En ce moment éclata à l’improviste un épouvantable charivari mêlé de chants, de cris, de rires et d’appels joyeux, la conversation fut forcément interrompue. C’était le bamboula qui commençait.

– Allons faire un tour sur la plage en attendant les chevaux, dit le capitaine.

– Soit, allons, répondit M. de la Brunerie.

Les deux hommes se levèrent.

La jeune fille fit un mouvement pour les imiter, mais, sur un signe du Chasseur, elle se laissa retomber sur sa chaise.

– Tu ne viens pas te promener avec nous, mignonne ? lui demanda son père.

– Non ; si vous me le permettez, cher père, je préfère rester ici ; la chaleur est accablante. Je me sens un peu fatiguée, ajouta-t-elle en rougissant légèrement.

– Demeure donc, puisque tu le désires ; cependant…

Je tiendrai compagnie à mademoiselle Renée, dit le Chasseur.

– Bon, alors je suis tranquille ; d’ailleurs dans un instant nous reviendrons ; je ne veux que jeter un coup d’œil sur la fête.

Et M. de la Brunerie s’éloigna en compagnie de son neveu.

À peine quelques minutes s’étaient-elles écoulées depuis leur départ, lorsque maman Mélie, la mulâtresse que le valet du planteur avait cependant prévenue depuis longtemps déjà, pénétra sous le bosquet, portant sur un plateau les rafraîchissements qui lui avaient été commandés.

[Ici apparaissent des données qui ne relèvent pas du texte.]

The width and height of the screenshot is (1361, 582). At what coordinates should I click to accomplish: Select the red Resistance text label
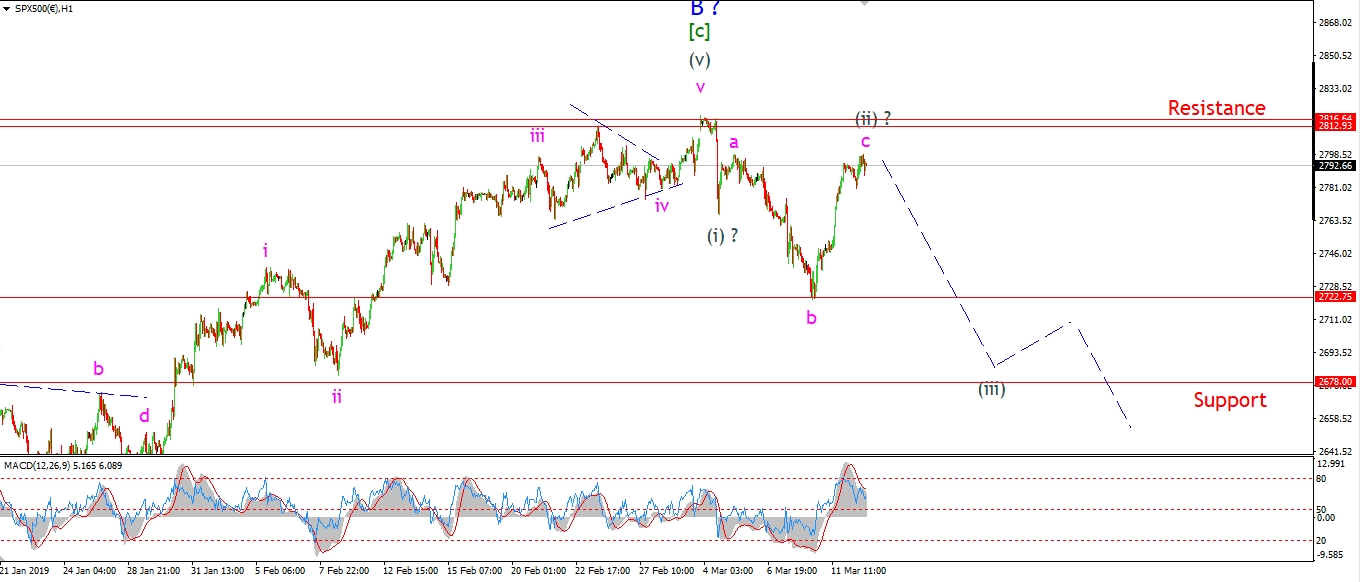tap(1216, 108)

La plage offrait en ce moment un aspect singulier et réellement féerique.

Tous les promeneurs, disséminés çà et là, s’étaient, au premier appel de la musique, groupés autour des danseurs qui venaient enfin de faire leur apparition en grand costume.

Des hommes, nous ne dirons rien ; ils portaient le vêtement classique si commode aux colonies, si simple et de si bon goût, à cause de cette simplicité même ; quelques-uns seulement, récemment arrivés de France, en voulant imiter ou plutôt outrer les modes européennes, avaient réussi à se rendre ridicules.

Quant aux femmes, blanches ou de couleur, toutes étaient ravissantes ; leur costume, coquet et gracieux, ajoutait encore à leur langoureuse beauté ; la plupart d’entre elles, vêtues de robes de mousseline blanche ou d’amples peignoirs garnis de riches dentelles, étroitement serrés à la taille par un large ruban bleu, les épaules couvertes d’un crêpe de Chine, se promenaient lentement, nonchalantes, pâles et penchées, au bras de leur père, de leur frère ou de leur mari, pareilles à de belles fleurs accablées par la chaleur du jour et que la fraîcheur de la brise nocturne fait revivre.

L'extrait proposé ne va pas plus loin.